An Interhelical Salt Bridge Controls Flexibility and Inhibitor Potency for Regulators of G-protein Signaling Proteins 4, 8, and 19.

Regulators of G-protein signaling (RGS) proteins modulate receptor signaling by binding to activated G-protein α-subunits, accelerating GTP hydrolysis. Selective inhibition of RGS proteins increases G-protein activity and may provide unique tissue specificity. Thiadiazolidinones (TDZDs) are covalent inhibitors that act on cysteine residues to inhibit RGS4, RGS8, and RGS19. There is a correlation between protein flexibility and potency of inhibition by the TDZD 4-[(4- fluorophenyl)methyl]-2-(4-methylphenyl)-1,2,4-thiadiazolidine-3,5-dione (CCG-50014).

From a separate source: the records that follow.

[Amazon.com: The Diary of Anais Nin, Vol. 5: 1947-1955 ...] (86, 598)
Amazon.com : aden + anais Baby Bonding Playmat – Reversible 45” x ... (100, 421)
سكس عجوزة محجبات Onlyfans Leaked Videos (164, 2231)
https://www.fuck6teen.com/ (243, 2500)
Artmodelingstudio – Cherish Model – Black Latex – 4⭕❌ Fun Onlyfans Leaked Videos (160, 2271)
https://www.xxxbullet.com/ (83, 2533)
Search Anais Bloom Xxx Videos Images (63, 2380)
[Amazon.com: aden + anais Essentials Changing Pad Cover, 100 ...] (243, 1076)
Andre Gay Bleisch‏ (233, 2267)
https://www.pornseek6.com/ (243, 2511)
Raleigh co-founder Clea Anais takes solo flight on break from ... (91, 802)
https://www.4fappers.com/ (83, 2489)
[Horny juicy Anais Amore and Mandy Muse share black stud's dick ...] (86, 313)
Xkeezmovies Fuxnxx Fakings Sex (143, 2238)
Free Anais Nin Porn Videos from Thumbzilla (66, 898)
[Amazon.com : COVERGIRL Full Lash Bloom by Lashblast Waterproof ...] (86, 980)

In the context of a single conserved cysteine residue on the α 4 helix, RGS19 is the most flexible and most potently inhibited by CCG-50014, followed by RGS4 and RGS8. In this work, we identify residues responsible for differences in both flexibility and potency of inhibition among RGS isoforms. RGS19 lacks a charged residue on the α 4 helix that is present in RGS4 and RGS8. Introducing a negative charge at this position (L118D) increased the thermal stability of RGS19 and decreased the potency of inhibition of CCG-50014 by 8-fold. Mutations eliminating salt bridge formation in RGS8 and RGS4 decreased thermal stability in RGS8 and increased potency of inhibition of both RGS4 and RGS8 by 4- and 2-fold, respectively. Molecular dynamics simulations with an added salt bridge in RGS19 (L118D) showed reduced RGS19 flexibility. Hydrogen-deuterium exchange studies showed striking differences in flexibility in the α 4 helix of RGS4, 8, and 19 with salt bridge-modifying mutations. These results show that the α 4 salt bridge-forming residue controls flexibility in several RGS isoforms and supports a causal relationship between RGS flexibility and the potency of TDZD inhibitors. SIGNIFICANCE STATEMENT: Inhibitor potency is often viewed in relation to the static structure of a target protein binding pocket. Using both experimental and computation studies we assess determinants of dynamics and inhibitor potency for three different RGS proteins. A single salt bridge-forming residue determines differences in flexibility between RGS isoforms; mutations either increase or decrease protein motion with correlated alterations in inhibitor potency. This strongly suggests a causal relationship between RGS protein flexibility and covalent inhibitor potency.